6/10
THE ABDICATION (Anthony Harvey, 1974) **1/2
15 February 2009
This film was shown once on local TV in the early 1980s (but I was too young to watch it) and then fell completely off the radar in the interim; however, thanks to the God-sent overhaul that TCM UK has finally decided to give its long-decaying schedule of endlessly-repeated titles, I was able to finally catch up with it after some 25 odd years! Not because the film has any kind of reputation per se but its credentials are certainly impeccable and European History has always been one of my favorite subjects in school (and one in which I excelled in). The story of Sweden's Queen Christina had already been dealt with magnificently by Rouben Mamoulian in his eponymous 1933 film which had provided Greta Garbo with arguably her greatest role; this being made a good 40 permissive years later, the independent-minded Protestant monarch (Liv Ullmann) renounces her faith and throne to sneak into the Vatican and pour out her lesbian longings for a childhood friend onto a Roman Catholic Cardinal (Peter Finch) engaged to investigate her well-documented wanton ways and her newly-professed piety!
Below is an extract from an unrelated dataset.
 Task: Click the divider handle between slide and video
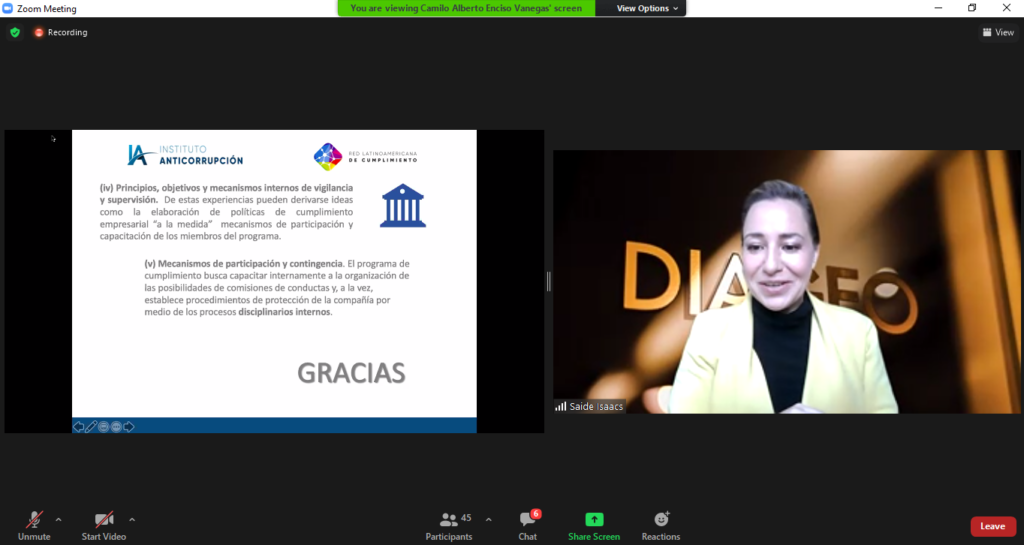(x=548, y=282)
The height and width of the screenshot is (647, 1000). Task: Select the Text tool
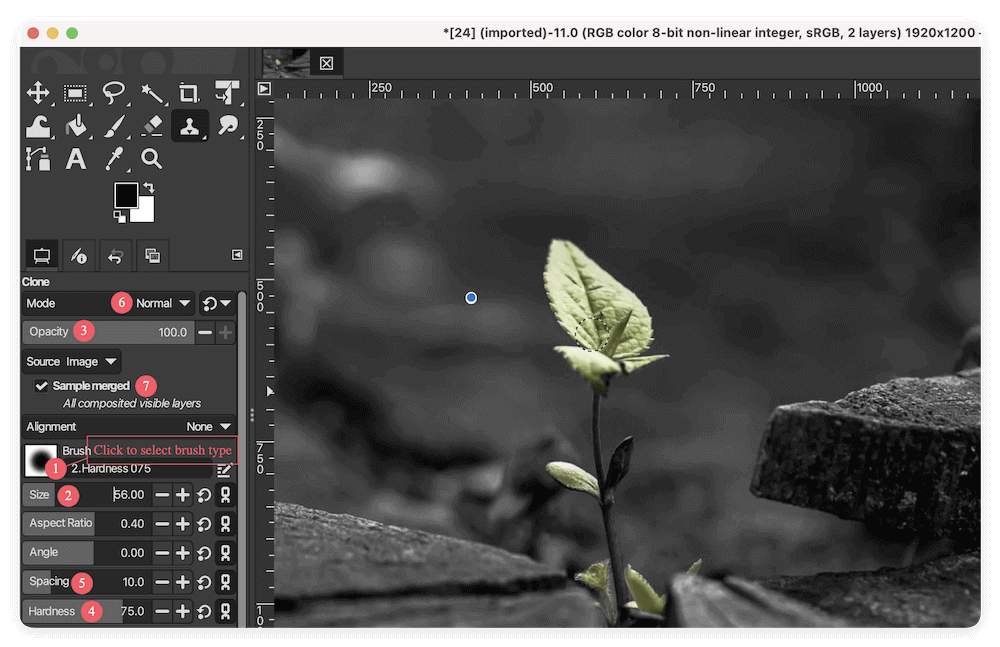[x=76, y=158]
The two stars, reunited a year after Ross Hunter's maligned 1973 musical version of LOST HORIZION, are practically the whole show here despite being surrounded by opulent sets and a cast of thespian notables: Cyril Cusack (as Christina's guardian), Graham Crowden (as a fellow Cardinal), Edward Underdown and Kathleen Byron (as, respectively, Christina's chivalrous father and embittered mother) and diminutive Michael Dunn (in his last film as Christina's enigmatic servant). Celebrated cinematographer Geoffrey Unsworth shoots the opening abdication scenes in moody candlelight, bathes the film in mist during Christina's childhood reminiscences and lends it a sunny look during her liberated passages; Nino Rota's music score is also appropriately sensitive or soaring according to the film's moods. Incidentally, another failed historical/religious charade featuring Liv Ullmann I would like to see is Michael Anderson's POPE JOAN (1972)…who knows if TCM UK will likewise surprise me and provide the opportunity to catch up with it in the not-too-distant future?